Aerodrome Finance (AERO)

Key points:

  • At the time of writing, AERO traded at $1.32, up 9.40% in the past 24 hours, outperforming a broadly weaker market.

  • Price held above the Bollinger midline while CMF remained positive at 0.13, signaling capital inflows and continued buying interest.

What you should know:

AERO extended its bullish momentum, with candles staying firmly above the Bollinger mid-band and volatility expanding as the upper band stretched toward $1.60. Volume stayed healthy, reflecting strong demand, while CMF readings confirmed sustained inflows into the asset. This setup pointed to robust market participation even after a multi-day surge. On the news front, AERO gained traction after Coinbase integrated Aerodrome’s DEX into its app on August 8, unlocking access to 100M+ users. This boosted liquidity and cemented AERO’s position as the leading DEX on Coinbase’s Base chain. Derivatives inflows also rose, with open interest topping $100M, showing leveraged optimism. For now, the key level to monitor is $1.25 support; holding above it could keep bulls in control for a potential retest of the $1.46 resistance zone.

Key points:

  • AAVE was last seen trading at $290, up 4.89% in the past 24 hours despite broader market softness.

  • Price sat beneath the 9‑day SMA, while the Awesome Oscillator printed smaller red bars and volume stayed light.

What you should know:

AAVE bounced intraday but remained under its 9‑day SMA, which acted as near‑term overhead pressure. The Awesome Oscillator’s red bars shortened, indicating that bearish momentum had eased even as it stayed negative. Turnover was modest versus earlier August spikes, suggesting a cautious recovery rather than a high‑conviction surge. On the catalyst side, AaveDAO’s approval to license V3 for Kraken’s Ink L2 with a 5% revenue share supported sentiment, while anticipation around an upcoming Aave V4 public testnet added a speculative bid. For confirmation, bulls need to reclaim the 9‑day SMA near $303; if rejected, $289–$290 and the recent swing low near $276 are the supports to watch.

Toncoin (TON)

Key points:

  • At press time, TON was trading at $3.28, marking a 1.7% daily gain.

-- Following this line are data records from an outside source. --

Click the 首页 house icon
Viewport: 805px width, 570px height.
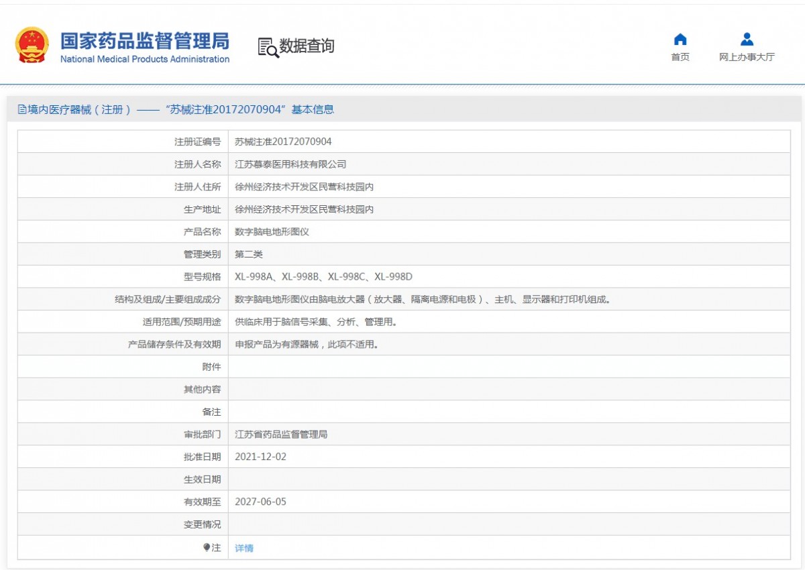pyautogui.click(x=680, y=39)
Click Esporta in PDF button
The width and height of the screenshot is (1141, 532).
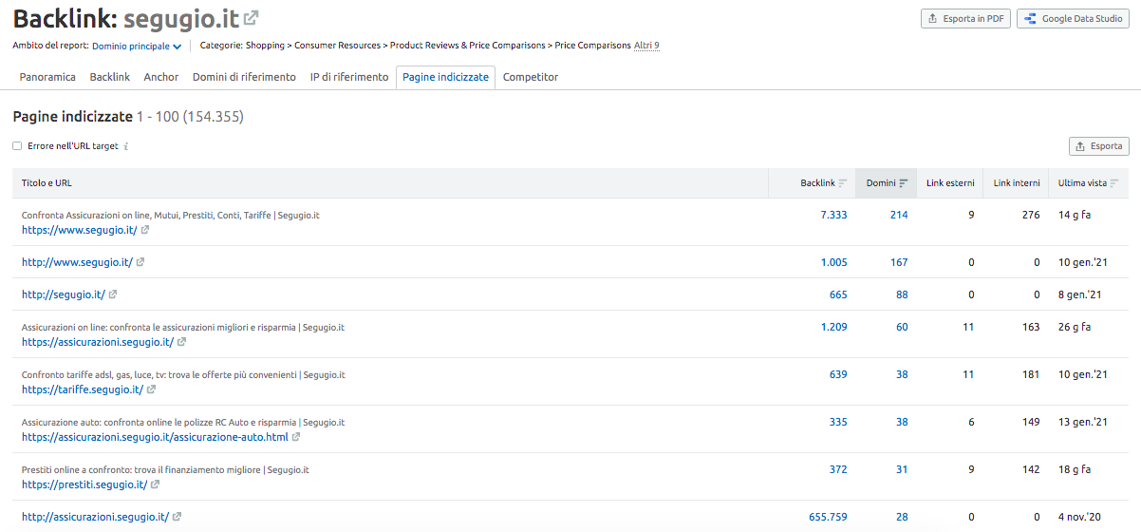click(x=965, y=19)

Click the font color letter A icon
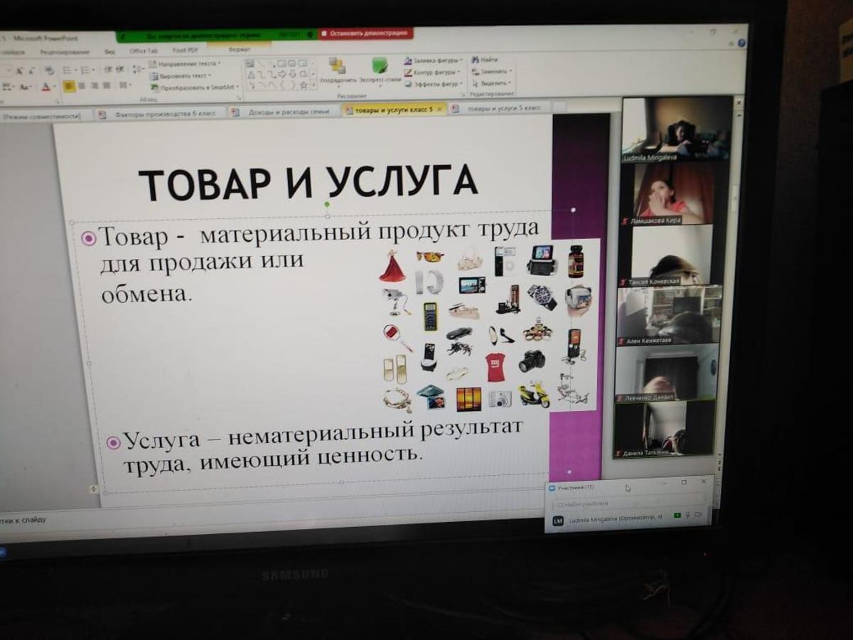coord(45,87)
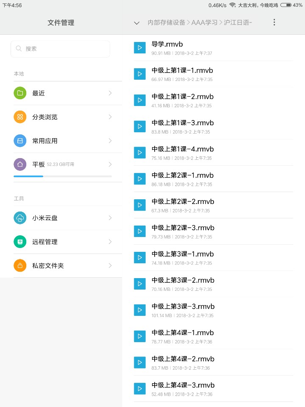Open the 私密文件夹 lock icon
This screenshot has width=305, height=407.
(20, 266)

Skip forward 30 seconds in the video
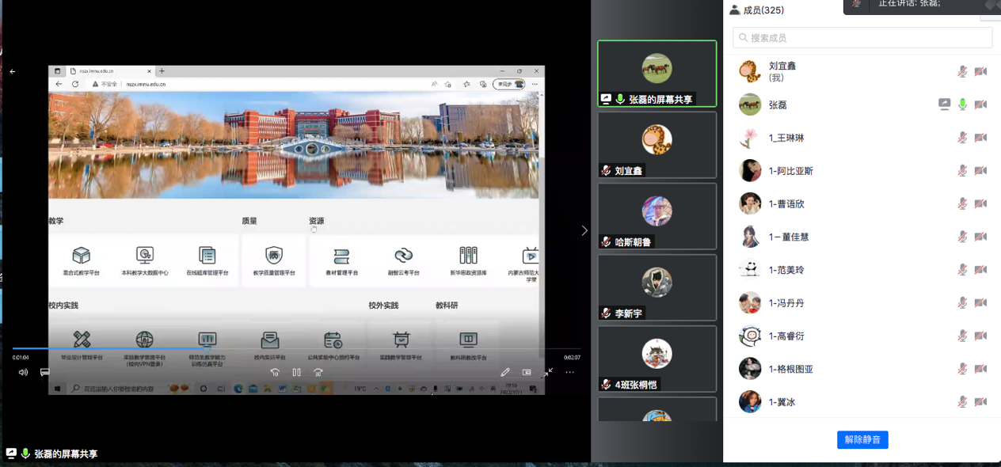[318, 372]
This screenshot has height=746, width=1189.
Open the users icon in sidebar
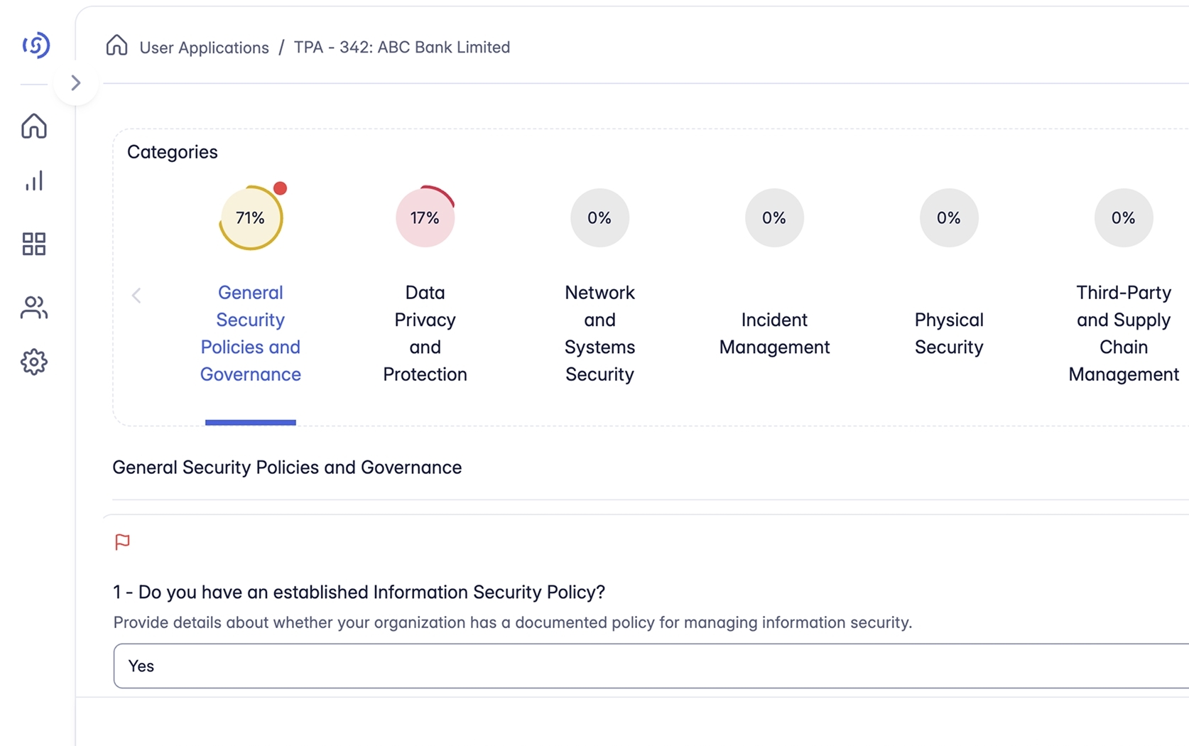point(34,307)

  • The Parabolic SAR stayed above the candles, while the RSI dipped below 50 and volumes remained muted.

What You Should Know:

Toncoin’s rebound came as it slightly outperformed the wider crypto market. The Parabolic SAR above price reflected ongoing downside pressure, even though the latest daily candle turned green. RSI slipped into the sub-50 zone, pointing to fading momentum, while volumes stayed low, suggesting limited conviction behind the bounce. On the fundamental side, news of Verb Technology’s $558M plan to accumulate TON as a treasury reserve asset added a strong institutional narrative, bolstering long-term confidence. Additional developments like Ledger Live’s staking integration improved retail access. TON now faces immediate resistance near $3.39, with support lying around $3.20. A decisive close above resistance could reignite bullish sentiment.